António Álvaro dos Santos Pereira, era tenente da administração militar, fazia parte do Secretariado de guerra n°7, repartição da 2ª Direção geral.

Era solteiro, nasceu em Lisboa, filho de Miguel dos Santos Pereira e Marcelina das Dores Pereira. Embarcou no Gil Eanes já quase no fim da Guerra, a 8 de agosto de 1918, tendo regressado a Portugal por via terrestre a 24 de agosto de 1919.

Depois do desembarque em Brest, a 12 de agosto, apresentou-se no Quartel General de Base a 3 de setembro, no dia seguinte foi colocado no Grupo de Bateria Artilheiro até ao 12 de janeiro de 1919, aqui desempenhou o papel de Tesoureiro do Conselho de administração do Q.G.B.

António Álvaro dos Santos Pereira fez diversas deslocações para alimentar em dinheiro os serviços. Por exemplo, a 8 de fevereiro de 1919 é-lhe fornecido documento pelo Q.G.B para seguir até Calais e Boulogne a fim de adquirir artigos para o Q.G.B e entregar fundos para o D.M.B.I (depósito de material da base). Regressa de Calais a 10 e chega ao Q.G.B no dia 11 de fevereiro. Sabemos que a 28 de fevereiro de 1919 estava presente no Depósito e Oficina de Fardamento.

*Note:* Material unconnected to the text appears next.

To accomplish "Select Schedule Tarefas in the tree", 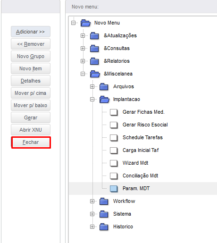I will click(142, 137).
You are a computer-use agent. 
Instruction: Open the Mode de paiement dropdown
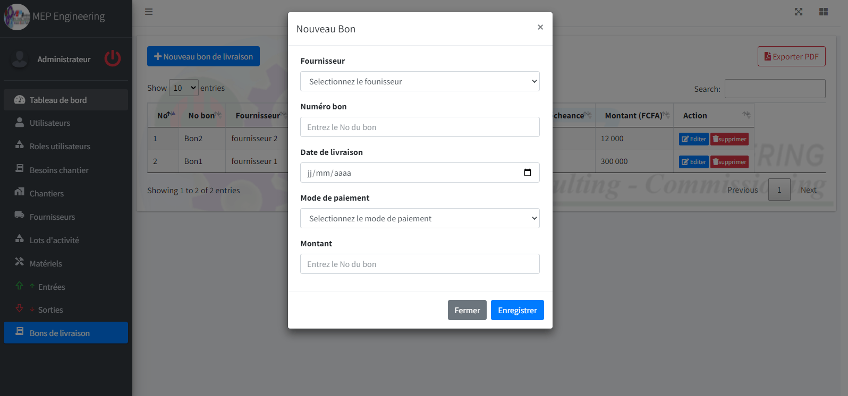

Pequeno àprate: faz parte do dossier militar de António Álvaro dos Santos Pereira, um atestado no qual é indicado que este seguia desta oficina de fardamento e ferramenta da base para o Hospital de base n°2, em Ambleteuse, para ouvir o soldado n°992, Raul Pinto do Carmo, sobre um delito. Foi acompanhado pelo sargento Jesus Calado. O posto de António Álvaro dos Santos Pereira, na altura, era Oficial de polícia judiciária militar. Curiosa foi a punição do soldado depois da passagem de António Álvaro dos Santos Pereira: punido com 5 dias de prisão disciplinar por ter faltado ao curativo, não obstante estar prevenido do prejudicamento à sua cura.

Supomos que nas diversas idas e voltas no transporte de dinheiro e fardamentos António Álvaro dos Santos Pereira tenha pernoitado por diversas vezes com outros oficiais por Enquin-les-Mines, aldeia longe da frente, agrícola e calma.

Alfredo Ribeiro Ferreira era alferes da 2ª e depois Comandante da BML (Bateria Metralhadora Ligeira), responsável pela Escola de Metralhadora Ligeira. Partiu de Lisboa a 29 de dezembro de 1916, casado com Otília Ivens de Sales Ferreira, nasceu em Lisboa, filho de Joaquim Narciso Ferreira e Filomena Adelaide Ferreira, residente Santarém no 43, 1ero rua Serpa Pinto.

Foi louvado pelo seu desempenho durante a Batalha de La Lys: esteve até às 13h00 em La-Fossée, no primeiro dia da batalha, manteve rigorosamente a disciplina, organizou da sua iniciativa posto de informação e policiamento da estrada, organizam marcha em ordem com praças de diferentes unidades, por ordem britânica retirou-se às 20h00.

Outros nomes que assinaram as faturas são Mário Affonso de Carvalho (?), Manuel Caneira (?)…

Através das datas e da descrição da vida militar dos 5 oficiais, poderemos concluir que por Vincly, mas sobretudo Enquin-les-Mines, idos da zona de Ambleteuse e Boulogne, em direção de linha da frente, ou por ali estarem a dar instrução, ou ainda em visita a unidades situadas provavelmente em Marthe-et-Manetz.